There, not there, once upon a time, was a wife.
One morning, the wife woke up and the husband was gone. He had forgotten to tell her he loved her. Had he ever told her? She couldn’t remember. She had forgotten her own name. Was this her bed? Were these her legs? Was this her hair, which had grown, seemingly overnight, a foot longer and bound itself to her? She couldn’t untangle herself. She remembered that that was her husband’s job: to unwrap her in the morning, then cut the hair that had grown overnight.
Yes, that was it. Every morning the wife woke up and the husband unwrapped her and cut the hair that had grown overnight. The husband would look down at the hair and say, Only four inches this morning, didn’t you sleep well? Then she would look down and he would disappear and she would remember that he had forgotten. The wife didn’t know where the hair would go. She only knew its absence. When the husband kissed the nape of her neck, she imagined her long-lost hair, slowly trailing up her spine, coming back to her, growing teeth.

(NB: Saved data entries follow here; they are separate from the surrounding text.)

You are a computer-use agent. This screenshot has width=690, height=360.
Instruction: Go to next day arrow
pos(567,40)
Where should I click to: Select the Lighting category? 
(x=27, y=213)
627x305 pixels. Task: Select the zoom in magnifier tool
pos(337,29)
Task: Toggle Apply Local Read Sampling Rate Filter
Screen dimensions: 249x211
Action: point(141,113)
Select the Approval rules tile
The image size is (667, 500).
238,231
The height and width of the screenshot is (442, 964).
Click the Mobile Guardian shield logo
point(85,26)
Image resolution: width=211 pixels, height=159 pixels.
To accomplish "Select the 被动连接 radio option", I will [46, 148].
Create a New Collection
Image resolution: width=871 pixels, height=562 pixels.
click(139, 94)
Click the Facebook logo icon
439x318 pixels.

The wife and the husband were inseparable except for the fact that the husband didn’t believe in dreams and the wife was always dreaming. But she didn’t call it dreaming, she called it predicting. Ever since she was a little girl, she had dreamed of dreams that came true. The night before she met her husband, she’d had a dream of him. He’d reached down and offered her a glass of cool water. She’d drowned in it. She predicted that was a good sign.

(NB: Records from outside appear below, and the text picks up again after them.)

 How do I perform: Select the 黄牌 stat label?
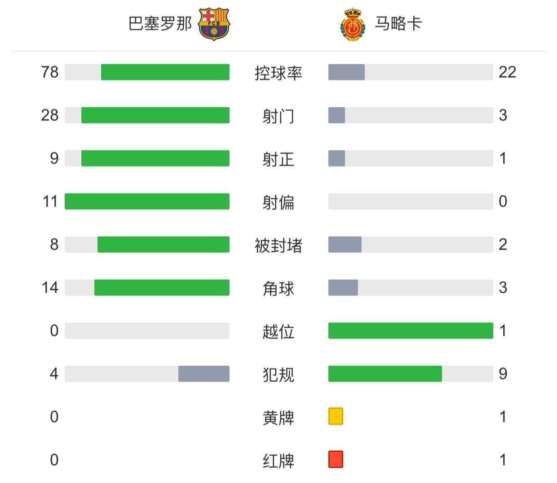(x=279, y=417)
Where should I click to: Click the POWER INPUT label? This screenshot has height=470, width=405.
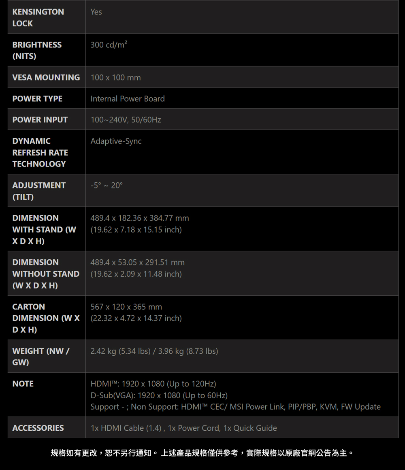pyautogui.click(x=40, y=120)
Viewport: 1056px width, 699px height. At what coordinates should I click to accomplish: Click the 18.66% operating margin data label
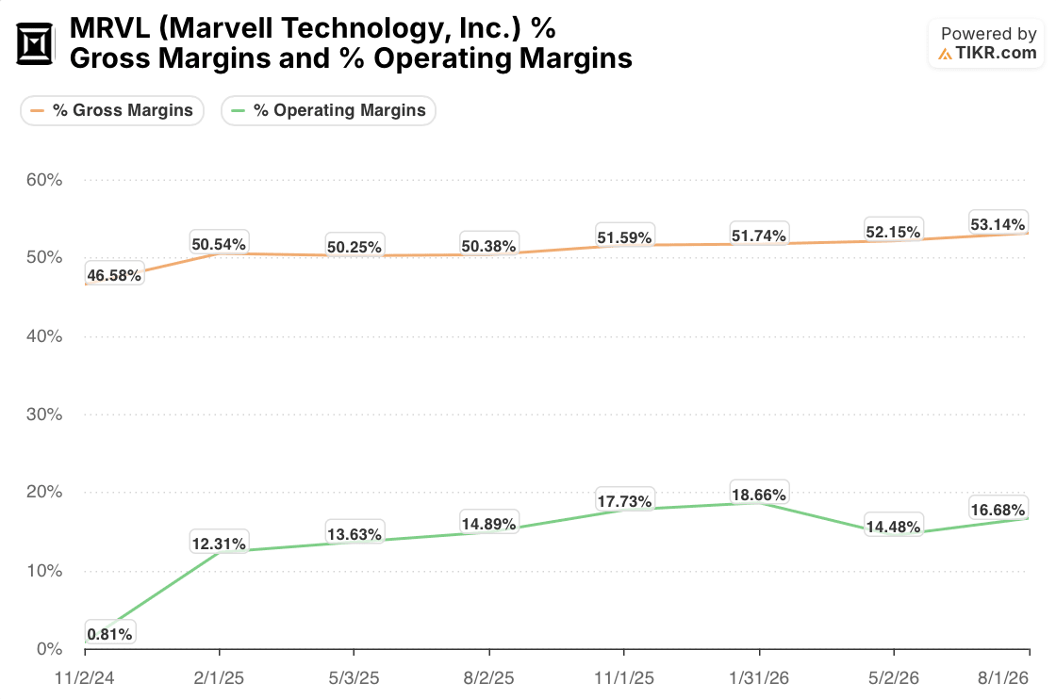tap(759, 496)
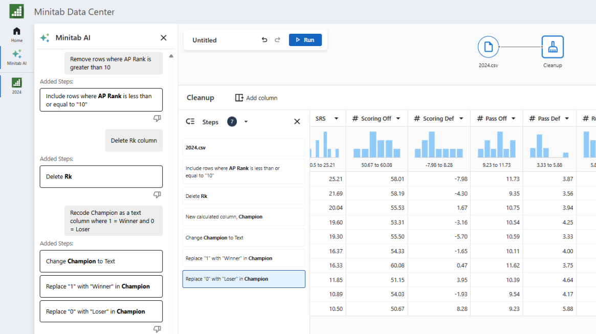Thumbs down the Delete Rk response
This screenshot has width=596, height=334.
pos(157,195)
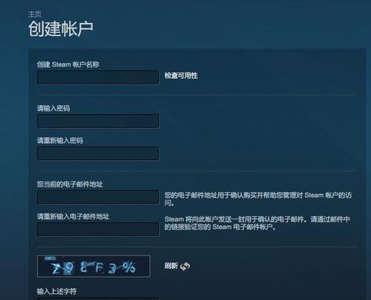Focus the Steam account name input field
371x300 pixels.
[x=98, y=78]
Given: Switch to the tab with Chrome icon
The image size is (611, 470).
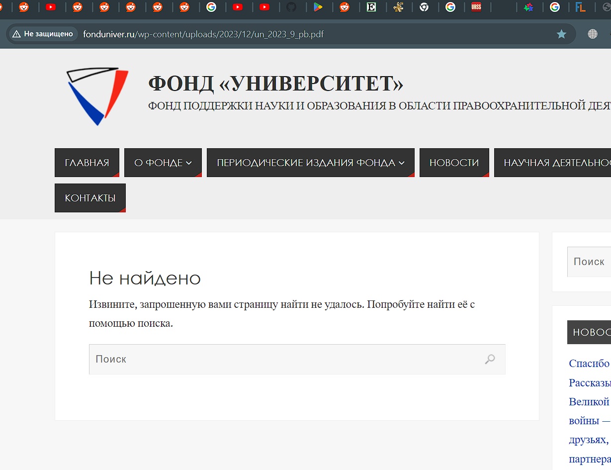Looking at the screenshot, I should (x=424, y=7).
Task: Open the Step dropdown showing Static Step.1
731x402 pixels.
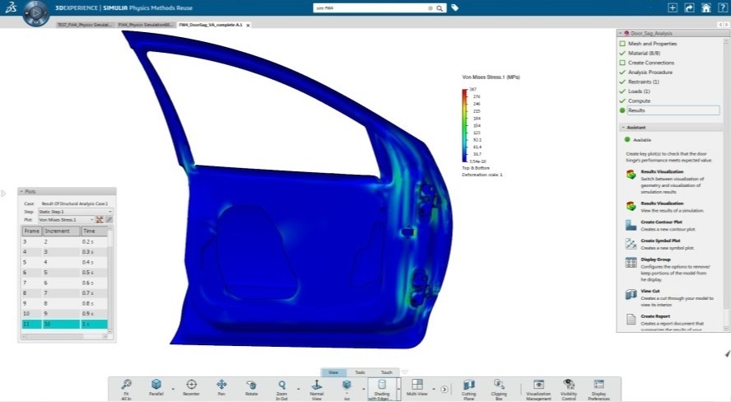Action: (x=76, y=212)
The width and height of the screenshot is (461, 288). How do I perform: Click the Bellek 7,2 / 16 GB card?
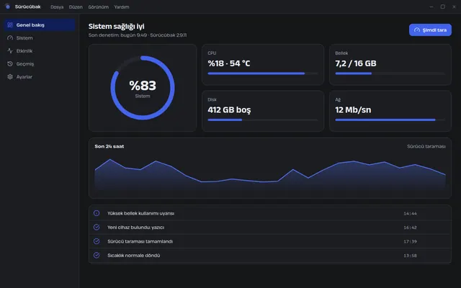[x=390, y=65]
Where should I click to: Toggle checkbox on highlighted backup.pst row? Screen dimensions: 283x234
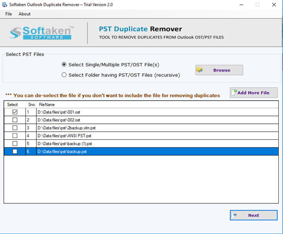tap(15, 152)
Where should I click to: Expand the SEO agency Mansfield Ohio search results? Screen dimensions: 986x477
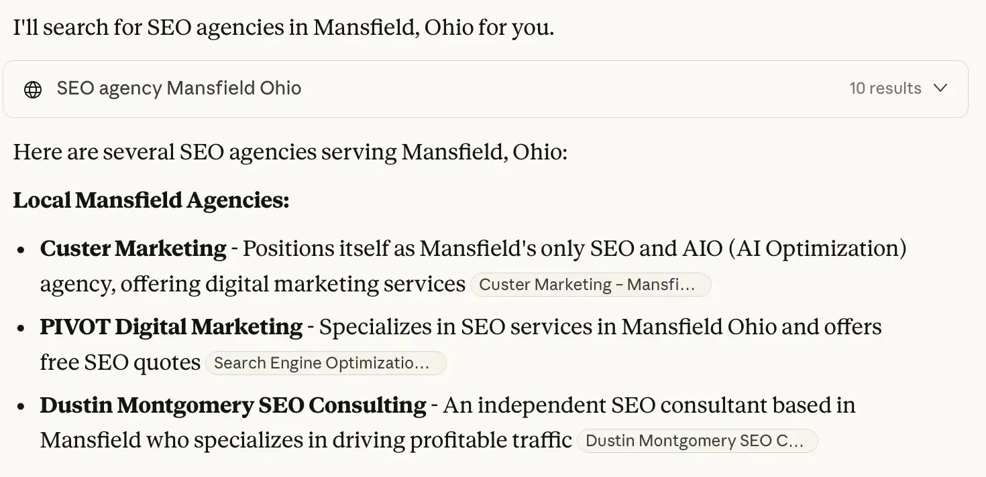(941, 88)
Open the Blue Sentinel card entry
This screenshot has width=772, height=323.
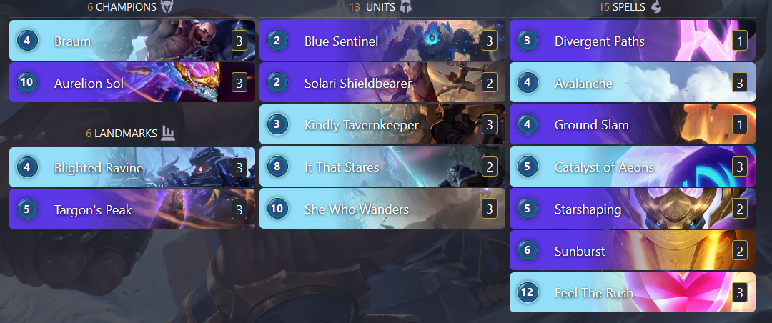(x=382, y=40)
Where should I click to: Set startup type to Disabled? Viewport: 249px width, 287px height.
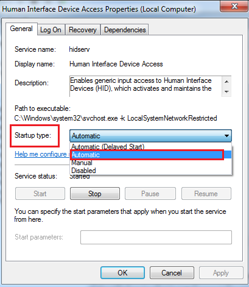pyautogui.click(x=151, y=171)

The wife was desperate in her attempt to make the husband dream, partly because the idea of him never dreaming felt vampiric in nature, perverse, upside-down. How could she sleep next to a man who never dreamed? What was he doing, just lying there all night? Did he wake up, as she slept, and watch her? Did he crawl out the window and erupt into a thousand bats?

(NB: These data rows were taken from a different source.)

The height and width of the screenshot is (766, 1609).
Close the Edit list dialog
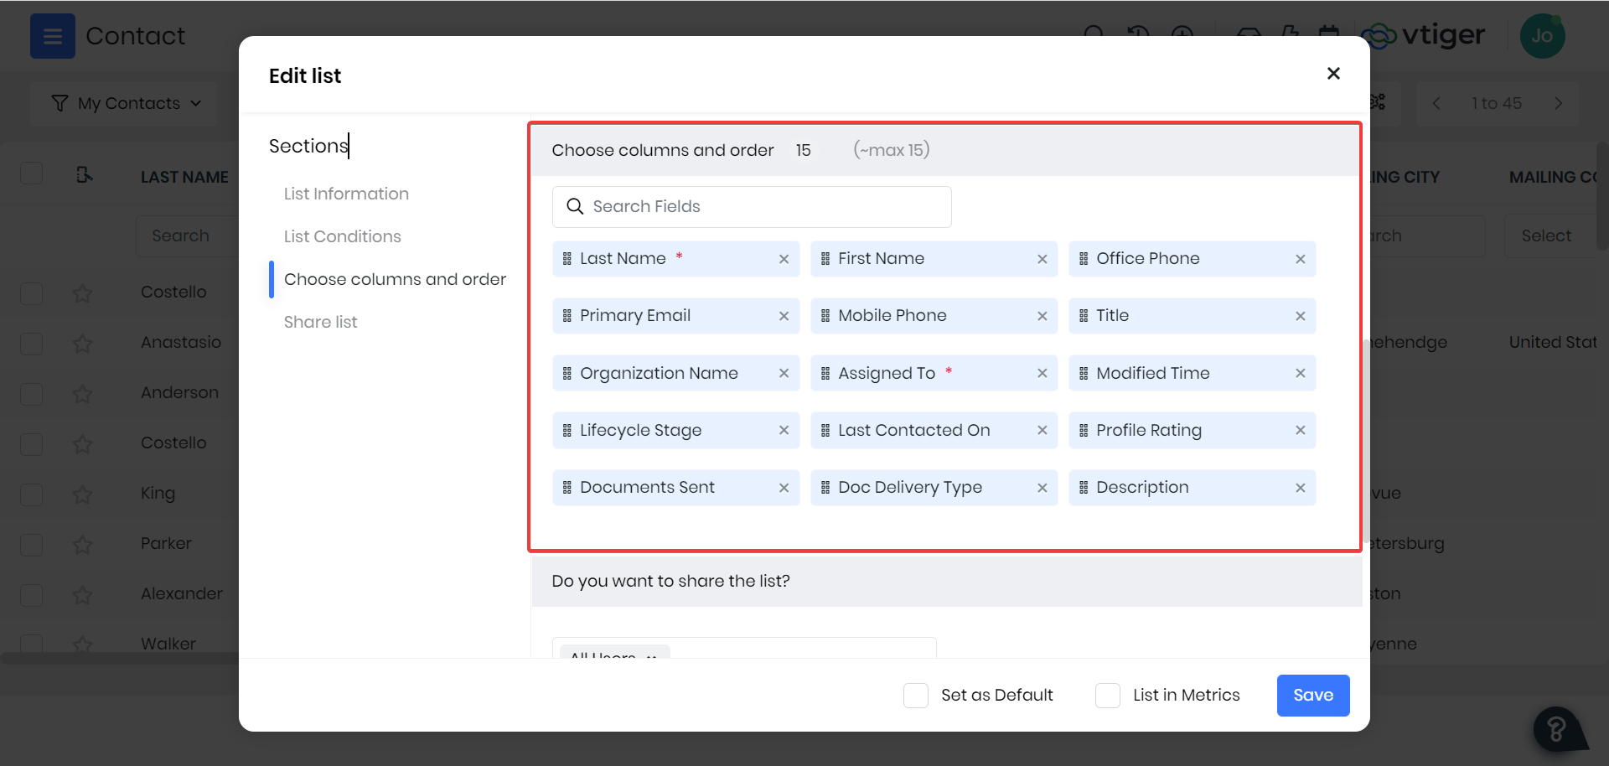pyautogui.click(x=1333, y=74)
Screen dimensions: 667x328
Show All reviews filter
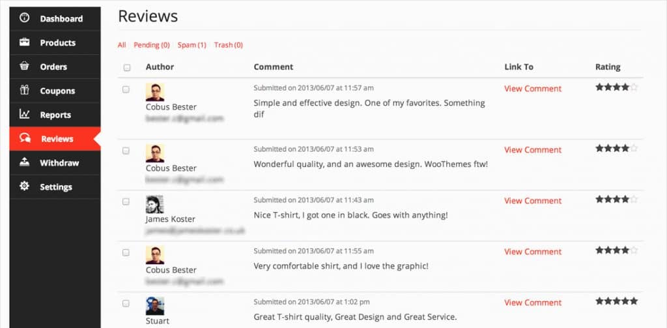click(122, 45)
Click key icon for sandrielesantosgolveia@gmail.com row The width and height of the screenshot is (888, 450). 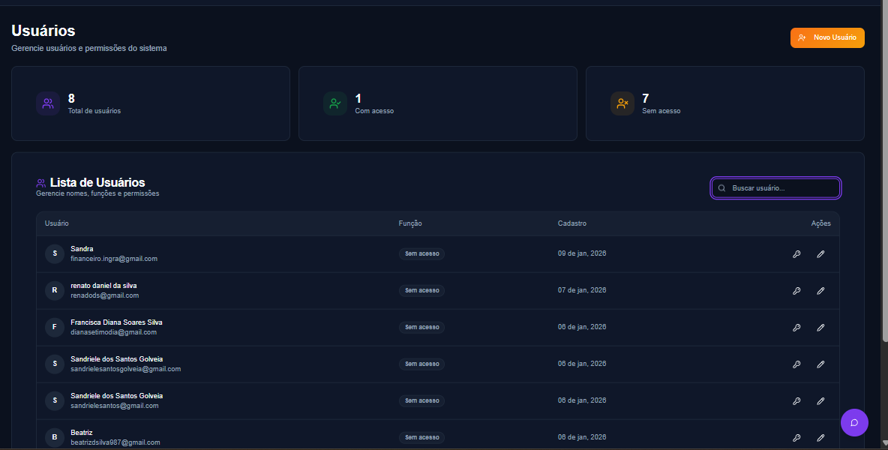coord(797,365)
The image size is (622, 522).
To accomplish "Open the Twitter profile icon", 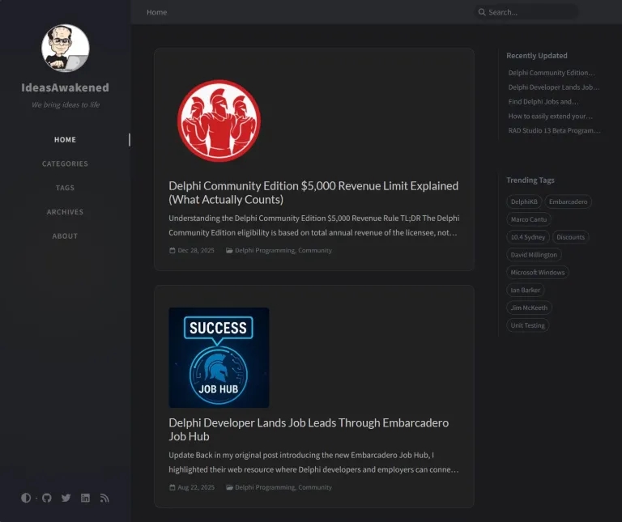I will (x=66, y=498).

In her research, she found that everyone dreams, even people who claimed they never did. These people, researchers said, just can’t remember. There it was: he didn’t have a dreaming problem; he had a memory problem. She would help him remember.
I’m going to help you remember, she said one morning as he cut off six inches of her hair.
I remember everything, he said and disappeared.
She missed her hair. While the husband was away, she would spend hours in front of the mirror, willing the hair to grow back. Only in the morning, while he was still asleep, would she awaken to find that it had grown, sometimes all the way down to her feet. She found the earlier she slept, the longer it would grow. Soon, she was in bed by 6 o’clock. Sometimes, she would sleep all day and wake up to find herself drowning in hair. The husband never worried. He unwrapped her with his dainty fingers, licking each fingertip along the way.
One morning, the wife awoke earlier than usual, her heart racing like it was up to something. But what? She remembered it then, quite suddenly—the nightmare. She’d had a nightmare, which was strange because she’d never had nightmares, not once, not even as a child.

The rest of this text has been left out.